Conceptual art that demands supplementary texts to attain meaning—or meaningfulness—is often worthy of skepticism. At its best, such work is phenomenologically engaging on its own and underwritten by good ideas. The 10 mixed-medium sculptures and installations in Agnieszka Kurant’s recent exhibition succeed on both counts. As much social science as art, the works explore ideas of collective authorship and unconscious labor with imagination and rigorous execution.
Kurant, who was born in Poland and now lives in New York, examines myriad forms of collective engagement—from the online crowdsourcing so ubiquitous today to more unconscious, fundamental processes, like Darwinian evolution. Whether we’re clicking a “like” button or selecting a genetically compatible mate, such activity, however pleasurable or unwitting, is labor that generates capital that’s sometimes invisible to its creators. Kurant calls it “phantom capital.”
These concepts drove the exhibition. An untitled 2014 installation consists of an empty, unattended conveyor belt that loops through a mirrored wall, seeming to disappear into itself and regenerate as it courses into and out of the mirror. (The viewer, reflected in the mirror, becomes the implied laborer, enacting invisible labor.) Elsewhere, Quasi-object (2014), an animatronic soccer ball, “kicked” itself around the room, plaything to an invisible team. Living Currency (2014) is an inconspicuous generator that was attached to the gallery’s main entrance and that charged a small battery when visitors opened the door.
Composed of dyed sands, gold, crystals and glitter in stalagmite-like mounds, the colorful installation A.A.I. (2014) was visually and conceptually stunning. The piles were built by termites to which Kurant and a group of entomologists provided the raw materials. Artists have long outsourced their work—to chance, to the elements, to physical and chemical phenomena. Kurant takes that a sly step further by employing the unconscious hive intelligence of another species to create art to which we, in turn, assign a price—the dollar’s value being itself a collective agreement.
The shared labor behind three of the pieces on view is that of collective imagination. Phantom Library (2011-12) is a shelf of blank-paged books that otherwise exist only as fictional references in works of authors like H.P. Lovecraft and Kurt Vonnegut. Map of Phantom Islands (2011) and Political Map of Phantom Islands (2011) are composite maps created by Kurant to include fictional islands, like Atlantis, Hyperborea and Antilia, that have appeared on historical maps by cartographers who believed they existed.

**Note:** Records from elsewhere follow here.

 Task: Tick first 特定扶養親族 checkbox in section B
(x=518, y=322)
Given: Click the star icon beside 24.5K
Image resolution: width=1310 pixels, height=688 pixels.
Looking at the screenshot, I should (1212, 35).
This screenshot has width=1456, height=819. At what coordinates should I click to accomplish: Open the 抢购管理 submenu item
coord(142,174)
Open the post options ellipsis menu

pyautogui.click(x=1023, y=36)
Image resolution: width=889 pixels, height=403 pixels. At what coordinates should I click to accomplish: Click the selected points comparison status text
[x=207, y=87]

Several of Kurant’s projects are still evolving. In The End of Signature (2014), an autopen machine scrawls an unintelligible “signature” on successive sheets of white paper, while on the adjacent wall the same signature appears as a glass tube, which fills intermittently with black water from left to right as though a line penned by a giant, invisible hand. A slot in the wall invited visitors to contribute their own signatures; like the charging battery downstairs, they will likely be used for some future work. According to the gallery, the original squiggle was digitally synthesized from some 5,000 signatures collected in Utrecht—an ingenious comment on the death of personal signatures in a keyboarded age.
Compelling ideas like these want wall texts, however—a missed opportunity by the gallery. Most of the specific references and processes behind the works I learned only by consulting press material, others through conversations and e-mails with gallery staff. For an exhibition so clever about hidden labor and its exploitation, its meanings were sometimes too well hidden, their apprehension laborious.